Answer to Question #259058 in Calculus for Ale

Question #259058

From a thin piece of cardboard 10 in. by 10 in., square corners are cut out so that the sides can be folded up to make a box. What dimensions will yield a box of maximum volume? What is the maximum volume? Round to the nearest tenth, if necessary.
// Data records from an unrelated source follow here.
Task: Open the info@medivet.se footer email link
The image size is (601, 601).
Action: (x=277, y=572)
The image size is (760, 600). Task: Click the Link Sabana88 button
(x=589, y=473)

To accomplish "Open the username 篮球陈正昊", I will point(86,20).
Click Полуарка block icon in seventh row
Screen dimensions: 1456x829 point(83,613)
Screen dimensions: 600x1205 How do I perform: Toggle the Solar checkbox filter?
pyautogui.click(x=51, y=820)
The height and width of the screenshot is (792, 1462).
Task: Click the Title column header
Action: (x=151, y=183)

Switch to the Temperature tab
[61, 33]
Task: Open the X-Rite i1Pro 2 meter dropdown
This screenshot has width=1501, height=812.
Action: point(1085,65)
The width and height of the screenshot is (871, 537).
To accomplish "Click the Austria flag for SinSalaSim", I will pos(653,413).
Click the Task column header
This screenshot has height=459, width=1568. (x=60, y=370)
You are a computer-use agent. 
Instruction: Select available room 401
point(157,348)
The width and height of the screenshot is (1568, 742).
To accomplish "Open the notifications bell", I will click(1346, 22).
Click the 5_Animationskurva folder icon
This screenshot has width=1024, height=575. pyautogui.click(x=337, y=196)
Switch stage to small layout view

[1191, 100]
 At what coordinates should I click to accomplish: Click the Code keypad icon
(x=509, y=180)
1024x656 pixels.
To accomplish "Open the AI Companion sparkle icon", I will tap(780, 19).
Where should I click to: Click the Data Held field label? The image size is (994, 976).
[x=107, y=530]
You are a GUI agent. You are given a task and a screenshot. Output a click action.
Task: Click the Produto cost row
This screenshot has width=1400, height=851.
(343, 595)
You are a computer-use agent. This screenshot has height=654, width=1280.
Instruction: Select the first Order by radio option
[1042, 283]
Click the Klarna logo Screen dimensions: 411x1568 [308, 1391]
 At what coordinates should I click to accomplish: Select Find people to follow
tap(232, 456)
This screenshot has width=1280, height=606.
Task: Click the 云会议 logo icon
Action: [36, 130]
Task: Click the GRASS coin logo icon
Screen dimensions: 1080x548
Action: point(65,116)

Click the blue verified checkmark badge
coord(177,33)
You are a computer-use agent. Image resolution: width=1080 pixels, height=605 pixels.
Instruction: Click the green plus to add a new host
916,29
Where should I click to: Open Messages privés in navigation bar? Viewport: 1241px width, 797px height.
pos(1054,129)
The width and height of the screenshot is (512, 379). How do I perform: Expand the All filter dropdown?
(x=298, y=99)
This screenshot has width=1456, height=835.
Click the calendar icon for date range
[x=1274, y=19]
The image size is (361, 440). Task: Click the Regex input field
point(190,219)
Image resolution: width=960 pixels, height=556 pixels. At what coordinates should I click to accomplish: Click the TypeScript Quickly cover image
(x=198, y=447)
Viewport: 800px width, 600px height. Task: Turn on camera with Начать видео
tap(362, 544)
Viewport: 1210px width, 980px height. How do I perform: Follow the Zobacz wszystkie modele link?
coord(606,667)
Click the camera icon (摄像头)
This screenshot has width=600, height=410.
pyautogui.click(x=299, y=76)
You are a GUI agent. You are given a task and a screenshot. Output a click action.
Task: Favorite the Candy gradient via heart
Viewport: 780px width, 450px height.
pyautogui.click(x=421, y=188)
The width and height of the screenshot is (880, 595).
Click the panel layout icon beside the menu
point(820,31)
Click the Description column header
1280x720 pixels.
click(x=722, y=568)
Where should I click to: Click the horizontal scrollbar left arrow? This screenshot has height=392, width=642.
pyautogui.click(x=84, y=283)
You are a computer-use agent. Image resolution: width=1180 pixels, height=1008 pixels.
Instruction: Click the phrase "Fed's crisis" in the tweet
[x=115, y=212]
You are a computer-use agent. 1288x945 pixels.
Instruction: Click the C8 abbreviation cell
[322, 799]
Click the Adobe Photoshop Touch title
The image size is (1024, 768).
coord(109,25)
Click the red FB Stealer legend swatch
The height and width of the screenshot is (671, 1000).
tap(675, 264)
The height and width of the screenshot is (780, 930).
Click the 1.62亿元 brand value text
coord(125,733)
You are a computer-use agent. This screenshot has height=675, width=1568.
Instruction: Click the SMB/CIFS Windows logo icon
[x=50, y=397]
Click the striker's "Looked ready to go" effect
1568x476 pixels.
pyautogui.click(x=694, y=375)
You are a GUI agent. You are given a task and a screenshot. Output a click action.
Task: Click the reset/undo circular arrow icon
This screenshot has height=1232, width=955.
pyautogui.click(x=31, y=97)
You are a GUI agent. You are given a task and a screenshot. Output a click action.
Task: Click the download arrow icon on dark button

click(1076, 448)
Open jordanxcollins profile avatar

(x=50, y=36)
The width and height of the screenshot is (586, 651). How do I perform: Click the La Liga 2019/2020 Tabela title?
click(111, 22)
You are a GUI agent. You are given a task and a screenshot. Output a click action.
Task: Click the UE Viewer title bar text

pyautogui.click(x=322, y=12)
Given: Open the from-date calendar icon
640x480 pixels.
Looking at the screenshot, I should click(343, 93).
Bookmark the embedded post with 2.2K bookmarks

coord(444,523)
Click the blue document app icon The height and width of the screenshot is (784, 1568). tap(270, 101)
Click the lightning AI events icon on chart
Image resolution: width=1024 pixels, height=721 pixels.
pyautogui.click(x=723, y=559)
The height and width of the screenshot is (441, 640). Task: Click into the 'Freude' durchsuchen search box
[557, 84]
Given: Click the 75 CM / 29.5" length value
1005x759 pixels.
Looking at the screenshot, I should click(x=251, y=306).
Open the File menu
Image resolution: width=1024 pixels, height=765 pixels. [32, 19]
A. 6.7 in. x 6.7 in. x 3.3 in.; 148.1 in³

B. 3.3 in. x 3.3 in. x 3.3 in.; 37 in³

C. 5 in. x 5 in. x 2.5 in.; 62.5 in³

D. 6.7 in. x 6.7 in. x 1.7 in.; 74.1 in³

Expert's answer

Let $x=$ the side of cutted square corner. Then a volume of a box will e

V=V(x)=(10-2x)^2x, \ 0\leq x\leq5

Find the first derivative with respect to $x$

V'(x)=((10-2x)^2x)'

=(10-2x)^2+2(10-2x)(-2)x

=(10-2x)(10-2x-4x)=4(5-x)(5-3x)

Find the critical number(s)

V'(x)=0=>4(5-x)(5-3x)=0

Find the critical number(s)

x_1=\dfrac{5}{3}, x_2=5

V(0)=0

V(5)=0

V(\dfrac{5}{3})=(10-2(\dfrac{5}{3}))^2(\dfrac{5}{3})=\dfrac{2000}{27}\approx74.1

The function $V(x)$ fas the absolute maximum on $[0, 5]$ with value of $\dfrac{2000}{27}$ at $x=\dfrac{5}{3}.$

\dfrac{5}{3}\approx1.7

10-2\cdot\dfrac{5}{3}=\dfrac{20}{3}\approx6.7(in)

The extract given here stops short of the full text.